The information sheet should normally give a clear statement of:

• the aim(s) of the project
• the type(s) of data to be collected
• the method(s) of collecting data
• confidentiality terms associated with the data
• compliance with the General Data Protection Regulation (GDPR) and Freedom of Information Acts
• the time commitment expected from participants
• the opportunity to withdraw from the study with no adverse consequences up to the specified date, usually up until data are de-identified (anonymised).
• the opportunity to have any supplied data destroyed on request (up to a specified date, again usually until data are anonymised)
• details of any risks associated with participation
• if appropriate, a statement that recompense for time and inconvenience associated with participation will be given such as the reimbursement of incurred expenses such as travel costs.
• the name and contact details of the Principal Investigator (PI)
• the name and contact details of another person, such as a research student’s supervisor, who can receive enquiries about any matters which cannot be satisfactorily resolved with the Principal Investigator.
• if the PI is not a research student then the name and contact details of someone not connected to the research, such as a line manager, to whom people can address any concerns
• where appropriate, evidence of insurance indemnity for the research*
• any debriefing that is planned
• how the results of the research will be made available to participants

The extent of information given under each of these headings will depend on the nature of the research.
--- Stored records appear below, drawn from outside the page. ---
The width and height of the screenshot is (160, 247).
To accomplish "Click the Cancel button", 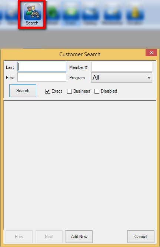I will (x=141, y=237).
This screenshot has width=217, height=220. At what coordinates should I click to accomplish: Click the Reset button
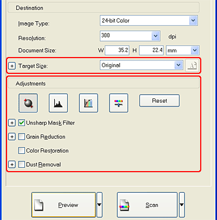pos(159,100)
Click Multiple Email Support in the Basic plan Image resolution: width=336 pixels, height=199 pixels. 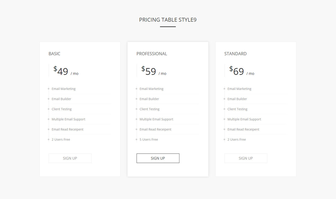click(x=68, y=119)
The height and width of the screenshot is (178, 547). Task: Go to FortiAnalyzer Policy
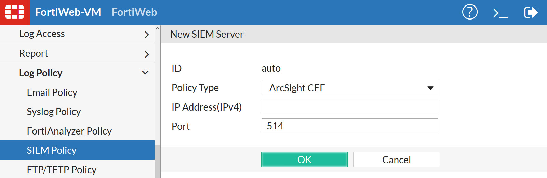coord(69,131)
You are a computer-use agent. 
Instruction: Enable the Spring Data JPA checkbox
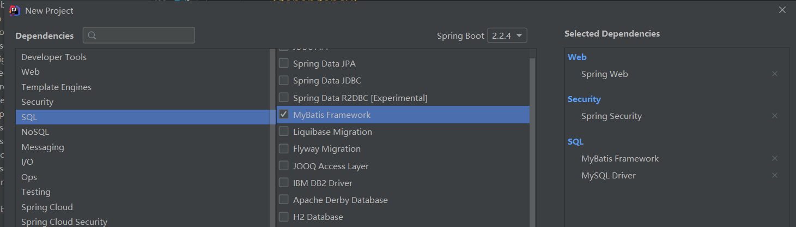283,63
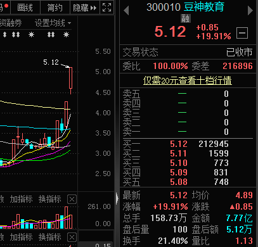258x247 pixels.
Task: Click the fullscreen expand icon
Action: 106,8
In some circumstances, the aims of the research may be compromised by giving full information prior to data collection. In such cases, it should be made clear that this is the case in the information sheet and the means by which the withheld information will be given at the conclusion of data collection should be specified. The information withheld and the delay in disclosing the withheld information should be kept to the absolute minimum necessary. The Human Research Ethics Committee (HREC) review panel will expect to see included in an application for ethical approval a justification for any withholding of information.

Freely given consent

It is important that participation in a research study is not coerced. Coercion can come about in many ways, not just through the offering of rewards for consenting or disincentives for not consenting. Coercion infringes the human right to autonomy and coerced participation compromises the validity of research data.

It is important that no reward, actual or implied, is offered over and above reasonable recompense for travel, other incurred costs and the time and inconvenience of participation. It is also important that participants do not misunderstand any collection of data from them as constituting any form of risk screening. Such misapprehensions might lead them to be less vigilant in relation to risks.
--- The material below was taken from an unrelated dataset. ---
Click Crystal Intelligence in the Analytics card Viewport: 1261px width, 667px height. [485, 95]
Potential participants, especially those from vulnerable groups such as children and persons with learning difficulties, are likely to perceive researchers as having a superior position of authority or power, and researchers should be mindful of the risks associated with dual relationships and take steps to minimise its effects on consent.
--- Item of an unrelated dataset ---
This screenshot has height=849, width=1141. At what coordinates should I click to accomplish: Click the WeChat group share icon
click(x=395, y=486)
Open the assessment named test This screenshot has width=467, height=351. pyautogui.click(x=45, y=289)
It is important that sufficient time is given for potential participants to absorb and consider the information about the research before making a decision regarding participation.

Consent

Consent, whether in a verbal recording, electronic or hard copy form, should include an explicit statement that it confirms that the information about the research has been given to the participant and understood.

Where hard copy, two copies of the consent form should be signed by both the researcher and the consenting participant, or their parent or other person in loco parentis. One copy should be retained by the participant and the other stored by the researcher. The copy retained by the participant should give the two sets of contact details also given in the information sheet. For certain types of research, for example where there are identifiable risks, it will also be appropriate for the consent to be witnessed and signed by an independent third party.

Renewal of consent

Where the research requires a substantial commitment of time or repeated data collection sessions, it will often be appropriate to seek renewed consent from participants. This also recognises that a fuller appreciation of the research and the nature of participation will often become clearer during participation than can be gathered from even the most carefully prepared information sheet.